Machine learning (ML) can uncover hidden patterns, process unstructured data, and continually adapt models as new information arrives. AI-driven data semantics adapt models to a variety of user needs, improve reuse, and accelerate deployment.
These use cases provide a significant time savings for analysts, along with improved accuracy and reduced human bias. Using AI in data preparation supports regulatory compliance, streamlines workflows, and accelerates decision-making. Additionally, these tasks cannot be managed manually and require data scientists to wait for requests to respond, lowering barriers to data analysis for business lines (LOB) users.
Finally, as AI models learn as they work, tools with AI evolve to ensure that data preparation is relevant, effective, consistent and reliable throughout the analysis lifecycle.
AI democratizes data analytics
The impact of AI on data analytics continues all the way to creating and investigating data-driven insights. Generated AI models support conversational data analysis, allowing users to naturally enter word queries in text or speech. This removes the need for coding expertise and advanced data literacy in data analysis, further strengthening the power of LOB “civic analysts.”
When trained to understand your data analysis needs, AI-powered BI tools can automatically select the appropriate analytical method for each situation, such as regression and classification. Next, choose a visualization that is easy to consume and help users find insights and draw conclusions from the data.
With AI, analytics platforms process huge data volumes and extract relevant datasets from data that cannot be analyzed. AI allows decision makers to quickly identify data sets that need to be investigated more closely. It also advises users on how to select the best data model and integrate new data sources, highlighting more relationships between datasets.

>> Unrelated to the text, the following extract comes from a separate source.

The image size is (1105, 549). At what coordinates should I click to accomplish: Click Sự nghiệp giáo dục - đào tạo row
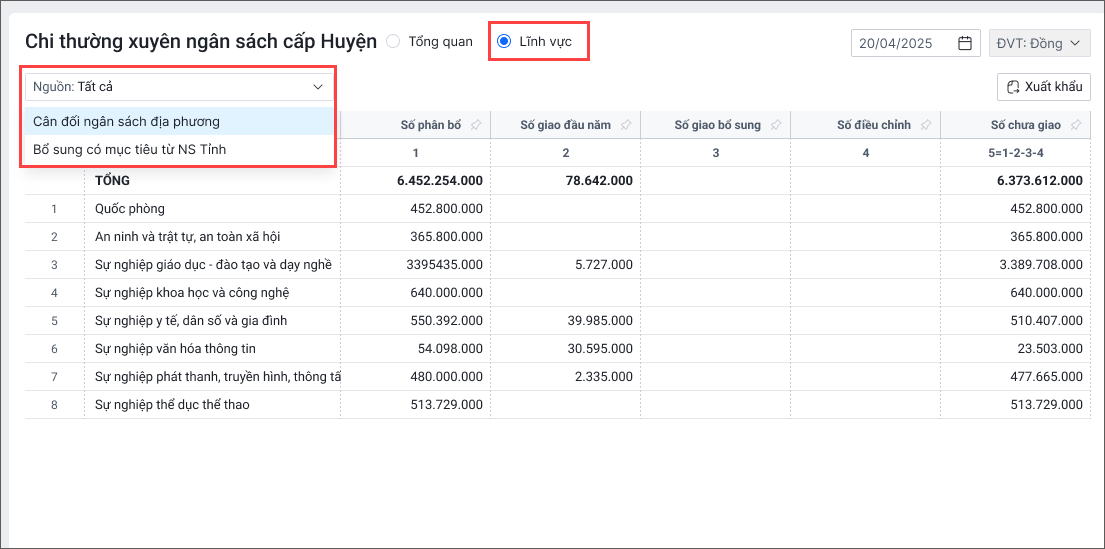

In this way, AI-powered analytics eliminate barriers to data exploration, speed up time to insights, and focus analysts on complex challenges. AI allows decision makers to focus on their decisions rather than wasting time on boring tasks or freezing them in the face of complex data.
AI and BI belong together
Instead of swapping the latter, bringing AI into BI leads to more accurate insights, faster time to insights, and reduced costs. All of these are high on every executive wish list. In short, AI is surprising for data analysis, but only if it is applied to analysis and does not become independent. Companies need to ensure that investments in both technologies are in line with each other.